Supplied information:
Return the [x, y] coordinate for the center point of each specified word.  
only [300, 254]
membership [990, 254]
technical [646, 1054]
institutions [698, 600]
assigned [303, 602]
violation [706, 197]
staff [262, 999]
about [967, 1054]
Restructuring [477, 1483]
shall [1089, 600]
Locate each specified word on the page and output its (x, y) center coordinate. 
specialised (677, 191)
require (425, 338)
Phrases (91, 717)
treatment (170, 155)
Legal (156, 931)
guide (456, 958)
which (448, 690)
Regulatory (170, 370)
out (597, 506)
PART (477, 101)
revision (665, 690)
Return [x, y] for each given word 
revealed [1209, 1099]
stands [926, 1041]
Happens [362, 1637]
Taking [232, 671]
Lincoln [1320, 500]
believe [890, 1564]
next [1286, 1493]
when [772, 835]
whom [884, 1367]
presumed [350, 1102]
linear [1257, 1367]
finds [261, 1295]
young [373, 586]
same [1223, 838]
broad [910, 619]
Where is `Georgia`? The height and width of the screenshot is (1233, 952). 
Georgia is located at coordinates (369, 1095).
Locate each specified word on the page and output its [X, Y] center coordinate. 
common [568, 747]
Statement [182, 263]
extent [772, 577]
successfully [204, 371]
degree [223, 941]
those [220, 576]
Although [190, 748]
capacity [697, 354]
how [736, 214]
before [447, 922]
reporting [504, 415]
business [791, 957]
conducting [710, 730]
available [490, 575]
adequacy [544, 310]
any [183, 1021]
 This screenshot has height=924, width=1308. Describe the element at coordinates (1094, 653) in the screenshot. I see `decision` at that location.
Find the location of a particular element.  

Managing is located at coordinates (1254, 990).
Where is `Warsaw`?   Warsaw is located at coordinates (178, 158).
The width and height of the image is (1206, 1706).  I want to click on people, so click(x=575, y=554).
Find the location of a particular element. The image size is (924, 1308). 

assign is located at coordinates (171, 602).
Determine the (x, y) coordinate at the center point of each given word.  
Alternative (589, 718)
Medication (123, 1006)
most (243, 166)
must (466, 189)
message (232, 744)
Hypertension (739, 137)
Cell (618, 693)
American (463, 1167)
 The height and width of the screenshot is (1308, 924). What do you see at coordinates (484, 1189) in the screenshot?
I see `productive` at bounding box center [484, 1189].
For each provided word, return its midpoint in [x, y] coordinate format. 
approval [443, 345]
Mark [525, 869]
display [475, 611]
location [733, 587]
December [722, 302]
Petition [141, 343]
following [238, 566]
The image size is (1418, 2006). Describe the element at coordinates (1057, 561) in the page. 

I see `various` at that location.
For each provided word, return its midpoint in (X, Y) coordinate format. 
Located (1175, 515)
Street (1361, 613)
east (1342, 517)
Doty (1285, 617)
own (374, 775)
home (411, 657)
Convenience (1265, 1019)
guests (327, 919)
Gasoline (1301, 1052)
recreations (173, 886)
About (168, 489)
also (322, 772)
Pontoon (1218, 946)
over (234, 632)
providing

Given problem:
Copy out again, word for word, the records from the line that contains "Taking [232, 671]" through the line that contains "also (322, 772)", with both of those lines included.

Answer to the problem:
Taking [232, 671]
Lincoln [1320, 500]
believe [890, 1564]
next [1286, 1493]
when [772, 835]
whom [884, 1367]
presumed [350, 1102]
linear [1257, 1367]
finds [261, 1295]
young [373, 586]
same [1223, 838]
broad [910, 619]
Where is `Georgia`? The height and width of the screenshot is (1233, 952). 
Georgia is located at coordinates (369, 1095).
Locate each specified word on the page and output its [X, Y] center coordinate. 
common [568, 747]
Statement [182, 263]
extent [772, 577]
successfully [204, 371]
degree [223, 941]
those [220, 576]
Although [190, 748]
capacity [697, 354]
how [736, 214]
before [447, 922]
reporting [504, 415]
business [791, 957]
conducting [710, 730]
available [490, 575]
adequacy [544, 310]
any [183, 1021]
 This screenshot has height=924, width=1308. Describe the element at coordinates (1094, 653) in the screenshot. I see `decision` at that location.
Find the location of a particular element.  

Managing is located at coordinates (1254, 990).
Where is `Warsaw`?   Warsaw is located at coordinates (178, 158).
The width and height of the image is (1206, 1706).  I want to click on people, so click(x=575, y=554).
Find the location of a particular element. The image size is (924, 1308). 

assign is located at coordinates (171, 602).
Determine the (x, y) coordinate at the center point of each given word.  
Alternative (589, 718)
Medication (123, 1006)
most (243, 166)
must (466, 189)
message (232, 744)
Hypertension (739, 137)
Cell (618, 693)
American (463, 1167)
 The height and width of the screenshot is (1308, 924). What do you see at coordinates (484, 1189) in the screenshot?
I see `productive` at bounding box center [484, 1189].
For each provided word, return its midpoint in [x, y] coordinate format. 
approval [443, 345]
Mark [525, 869]
display [475, 611]
location [733, 587]
December [722, 302]
Petition [141, 343]
following [238, 566]
The image size is (1418, 2006). Describe the element at coordinates (1057, 561) in the page. 

I see `various` at that location.
For each provided word, return its midpoint in (X, Y) coordinate format. 
Located (1175, 515)
Street (1361, 613)
east (1342, 517)
Doty (1285, 617)
own (374, 775)
home (411, 657)
Convenience (1265, 1019)
guests (327, 919)
Gasoline (1301, 1052)
recreations (173, 886)
About (168, 489)
also (322, 772)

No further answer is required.